Posts tagged ‘mag 7’
As We Give Thanks, AI and Mag 7 Take Cash to the Bank

Market volatility resurfaced last month as speculation intensified over whether an AI bubble may be forming—and potentially bursting. Yet despite the jitters, equity markets remain solidly positive for the year (S&P 500 +16.5%, NASDAQ +21.0%, Dow +12.2%) – see S&P 500 chart below. A significant portion of the gains have been powered in large part by ongoing strength in the Magnificent 7. Standouts such as NVIDIA (+31.8%) and Alphabet (+68.1%) have been instrumental in carrying the broader indices higher.

Even with these sizable year-to-date gains, memories of the 2000 Tech Bubble and 2008 Financial Crisis resurfaced and prompted investors to temporarily tap the brakes. Mid-month, the NASDAQ retreated roughly -9% from its October peak. After a month-end bounce, the S&P 500 finished essentially flat (+0.1%), the NASDAQ slipped -1.5%, and the Dow eked out a +0.3% increase.
OpenAI and the $1.4 Trillion Question
At the center of the AI controversy sits OpenAI, parent of the three-year-old technology toddler, ChatGPT (Generative Pre-trained Transformer), which now boasts more than 800 million global users (see chart below). The company reportedly runs at a $20 billion annual revenue pace, yet faces difficult questions about how it intends to fund its staggering $1.4 trillion AI infrastructure commitments.
Those concerns came to a head when tech investor Brad Gerstner pressed CEO Sam Altman on his podcast last month. Instead of answering how OpenAI plans to underwrite such an enormous buildout, Altman childishly shot back defensively:
“If you want to sell your shares, I’ll find you a buyer.” (See clip here — or full interview here)

Source: Digital Information World
OpenAI is a key player, but just one component in the vast—and rapidly expanding—web of global AI infrastructure. Gartner, a global research and advisory firm, forecasts $2 trillion of AI investment in 2026, while NVIDIA CEO Jensen Huang recently said:
“Over the next five years, we’re going to scale into… effectively a $3 to $4 trillion AI infrastructure opportunity.”
These provocative “Is this a bubble?” questions make for great headlines, but to truly evaluate AI sustainability, it’s wise to follow the classic Watergate guidance from of All the President’s Men character, Deep Throat (FBI Associate Director, Mark Felt), who tells journalist Bob Woodward to “follow the money,” if he wants to get to the bottom of the Watergate scandal.
The same principle applies to investors who follow the money – the picture looks very different from past bubbles.

**TASK INSTRUCTIONS:**
1. According to the market commentary, how many global users does ChatGPT now have?
2. Decide whether each statement agrees with the market commentary, and answer yes or no with the deciding words quoted from it: (a) Mid-month, the NASDAQ fell about 9% from its October peak. (b) Gartner forecasts $4 trillion of AI investment in 2026. (c) The S&P 500 ended the month down 1.5%.
3. Reproduce the part of the market commentary between "OpenAI and the" and "AI infrastructure commitments.", inclusive.
The entries are separate material and have no connection to the market commentary.

**MATERIAL SHOWN:**
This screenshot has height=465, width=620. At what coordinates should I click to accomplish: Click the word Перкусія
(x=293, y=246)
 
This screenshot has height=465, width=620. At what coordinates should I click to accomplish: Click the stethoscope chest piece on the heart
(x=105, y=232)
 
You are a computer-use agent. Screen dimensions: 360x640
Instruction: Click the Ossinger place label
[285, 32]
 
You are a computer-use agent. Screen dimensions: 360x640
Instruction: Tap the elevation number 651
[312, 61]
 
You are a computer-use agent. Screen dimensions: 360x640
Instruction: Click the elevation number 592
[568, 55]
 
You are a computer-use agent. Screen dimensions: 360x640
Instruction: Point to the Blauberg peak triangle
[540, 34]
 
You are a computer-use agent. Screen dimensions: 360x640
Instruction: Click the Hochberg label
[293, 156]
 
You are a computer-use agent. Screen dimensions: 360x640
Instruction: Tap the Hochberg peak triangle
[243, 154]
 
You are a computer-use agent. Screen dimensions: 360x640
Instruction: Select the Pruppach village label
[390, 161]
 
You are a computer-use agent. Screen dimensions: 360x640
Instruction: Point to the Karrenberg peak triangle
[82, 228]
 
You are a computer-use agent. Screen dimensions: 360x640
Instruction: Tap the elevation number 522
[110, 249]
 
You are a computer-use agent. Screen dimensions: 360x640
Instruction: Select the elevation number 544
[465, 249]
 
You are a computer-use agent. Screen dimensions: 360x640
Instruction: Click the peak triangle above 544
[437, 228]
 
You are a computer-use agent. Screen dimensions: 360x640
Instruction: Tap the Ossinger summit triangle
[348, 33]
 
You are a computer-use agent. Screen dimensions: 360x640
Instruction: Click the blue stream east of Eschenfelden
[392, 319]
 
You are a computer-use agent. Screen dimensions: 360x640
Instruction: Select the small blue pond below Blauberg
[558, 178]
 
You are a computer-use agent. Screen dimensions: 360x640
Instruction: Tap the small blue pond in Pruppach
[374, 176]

* * *

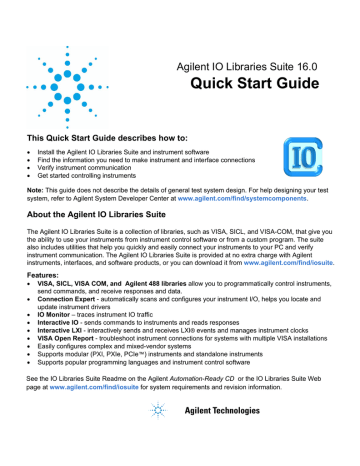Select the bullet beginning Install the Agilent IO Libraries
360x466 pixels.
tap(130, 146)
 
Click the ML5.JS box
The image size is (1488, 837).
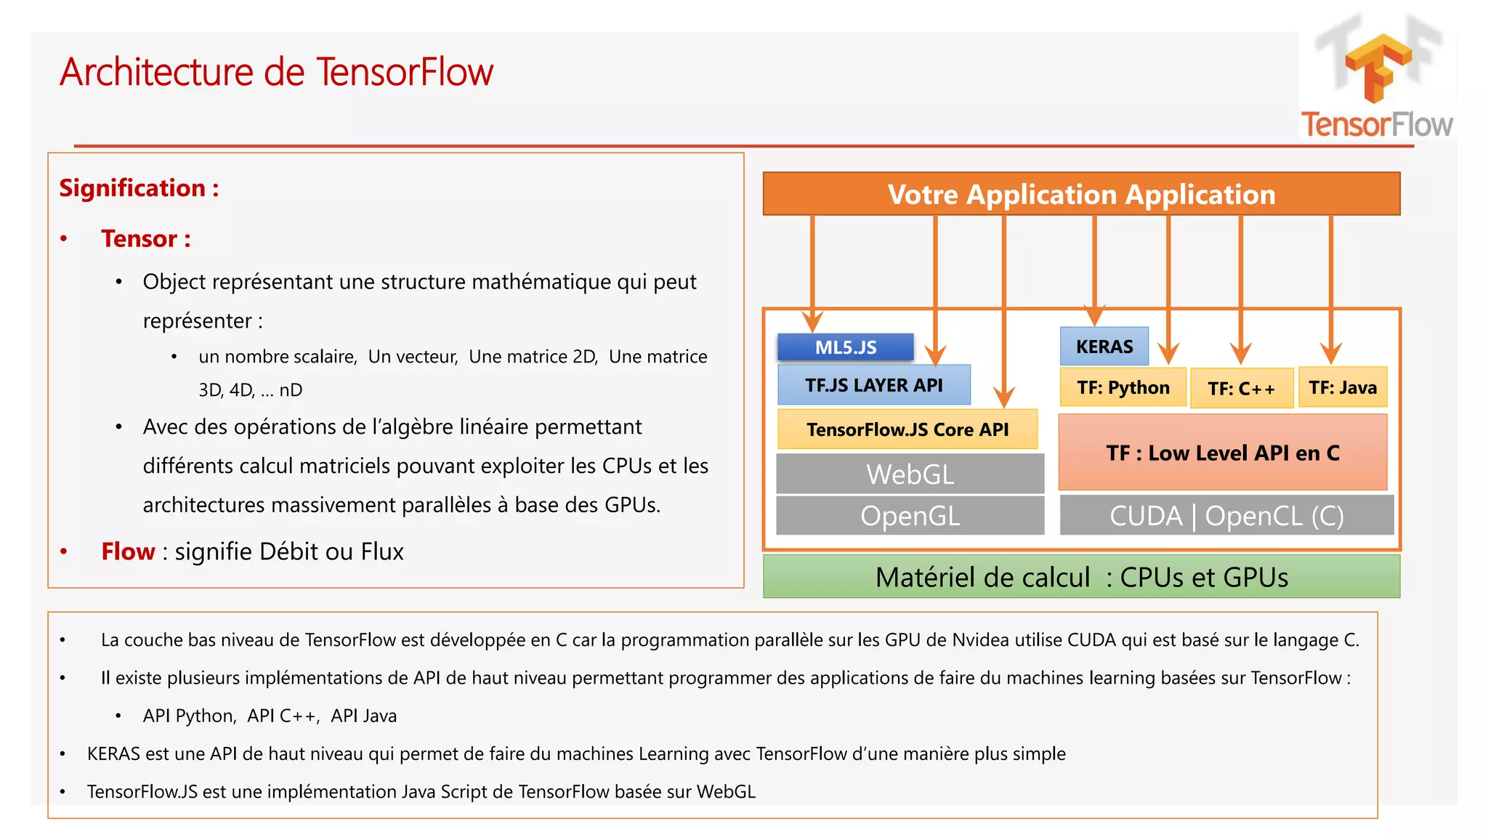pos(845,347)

==

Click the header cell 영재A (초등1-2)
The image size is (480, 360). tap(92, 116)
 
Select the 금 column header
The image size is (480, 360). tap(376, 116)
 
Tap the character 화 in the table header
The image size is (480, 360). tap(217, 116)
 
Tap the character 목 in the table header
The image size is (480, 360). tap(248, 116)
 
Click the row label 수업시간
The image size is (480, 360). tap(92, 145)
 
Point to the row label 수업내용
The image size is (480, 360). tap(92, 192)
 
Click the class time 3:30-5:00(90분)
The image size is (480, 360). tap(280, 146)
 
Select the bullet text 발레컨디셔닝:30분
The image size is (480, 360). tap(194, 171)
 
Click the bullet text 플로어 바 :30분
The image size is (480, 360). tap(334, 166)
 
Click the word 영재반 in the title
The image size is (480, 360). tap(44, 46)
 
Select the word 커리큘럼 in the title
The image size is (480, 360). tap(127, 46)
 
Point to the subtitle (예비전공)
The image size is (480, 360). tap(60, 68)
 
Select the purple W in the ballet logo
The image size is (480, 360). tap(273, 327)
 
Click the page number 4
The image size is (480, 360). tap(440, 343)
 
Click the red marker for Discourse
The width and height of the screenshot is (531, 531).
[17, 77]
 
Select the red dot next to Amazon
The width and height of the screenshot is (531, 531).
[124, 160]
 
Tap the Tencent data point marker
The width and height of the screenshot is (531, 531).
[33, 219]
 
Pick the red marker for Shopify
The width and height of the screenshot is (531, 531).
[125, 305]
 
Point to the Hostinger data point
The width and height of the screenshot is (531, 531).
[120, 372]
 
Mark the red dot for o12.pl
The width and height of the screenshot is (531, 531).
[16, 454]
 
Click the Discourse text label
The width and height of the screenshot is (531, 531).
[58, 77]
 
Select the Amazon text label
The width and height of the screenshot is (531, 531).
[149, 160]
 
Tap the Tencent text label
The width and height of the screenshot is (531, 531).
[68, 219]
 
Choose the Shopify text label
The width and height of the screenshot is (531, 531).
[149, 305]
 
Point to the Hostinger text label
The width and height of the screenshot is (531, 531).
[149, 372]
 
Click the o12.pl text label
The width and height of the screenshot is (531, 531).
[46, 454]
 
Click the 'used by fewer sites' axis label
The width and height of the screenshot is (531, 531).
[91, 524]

**EXPECTED RESPONSES:**
1. More than 800 million.

2.
(a) Yes: "Mid-month, the NASDAQ retreated roughly -9% from its October peak."
(b) No: "Gartner, a global research and advisory firm, forecasts $2 trillion of AI investment in 2026"
(c) No: "the S&P 500 finished essentially flat (+0.1%)"

3.
OpenAI and the $1.4 Trillion Question
At the center of the AI controversy sits OpenAI, parent of the three-year-old technology toddler, ChatGPT (Generative Pre-trained Transformer), which now boasts more than 800 million global users (see chart below). The company reportedly runs at a $20 billion annual revenue pace, yet faces difficult questions about how it intends to fund its staggering $1.4 trillion AI infrastructure commitments.